🤖 AI Summary
In high-assurance domains such as law and medicine, defeasible rules (e.g., “P holds generally, but exception Q invalidates P”) pose significant reasoning challenges: a single exception can overturn a general conclusion, undermining LLMs’ accuracy and verifiability. To address this, we propose LOGicalThought, a neurosymbolic architecture that constructs a two-tier symbolic graph and logical context to map long-text reasoning into compact, verifiable logical evaluation—explicitly modeling negation, entailment, and defeasible inference. By integrating a high-level logical language, a symbolic reasoning engine, and a large language model, LOGicalThought enables structured inference over rule-exception structures. Evaluated on four cross-domain benchmarks, it achieves an overall accuracy gain of 11.84%, with improvements of 10.2%, 13.2%, and 5.5% on negation, entailment, and defeasible reasoning subtasks, respectively—substantially enhancing rigorous, trustworthy reasoning in high-assurance settings.
📝 Abstract
High-assurance reasoning, particularly in critical domains such as law and medicine, requires conclusions that are accurate, verifiable, and explicitly grounded in evidence.
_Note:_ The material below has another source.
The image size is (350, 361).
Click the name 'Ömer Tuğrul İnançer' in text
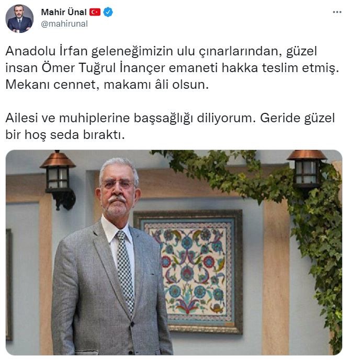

This reasoning relies on premises codified from rules, statutes, and contracts, inherently involving defeasible or non-monotonic logic due to numerous exceptions, where the introduction of a single fact can invalidate general rules, posing significant challenges. While large language models (LLMs) excel at processing natural language, their capabilities in standard inference tasks do not translate to the rigorous reasoning required over high-assurance text guidelines. Core reasoning challenges within such texts often manifest specific logical structures involving negation, implication, and, most critically, defeasible rules and exceptions. In this paper, we propose a novel neurosymbolically-grounded architecture called LOGicalThought (LogT) that uses an advanced logical language and reasoner in conjunction with an LLM to construct a dual symbolic graph context and logic-based context. These two context representations transform the problem from inference over long-form guidelines into a compact grounded evaluation. Evaluated on four multi-domain benchmarks against four baselines, LogT improves overall performance by 11.84% across all LLMs. Performance improves significantly across all three modes of reasoning: by up to +10.2% on negation, +13.2% on implication, and +5.5% on defeasible reasoning compared to the strongest baseline.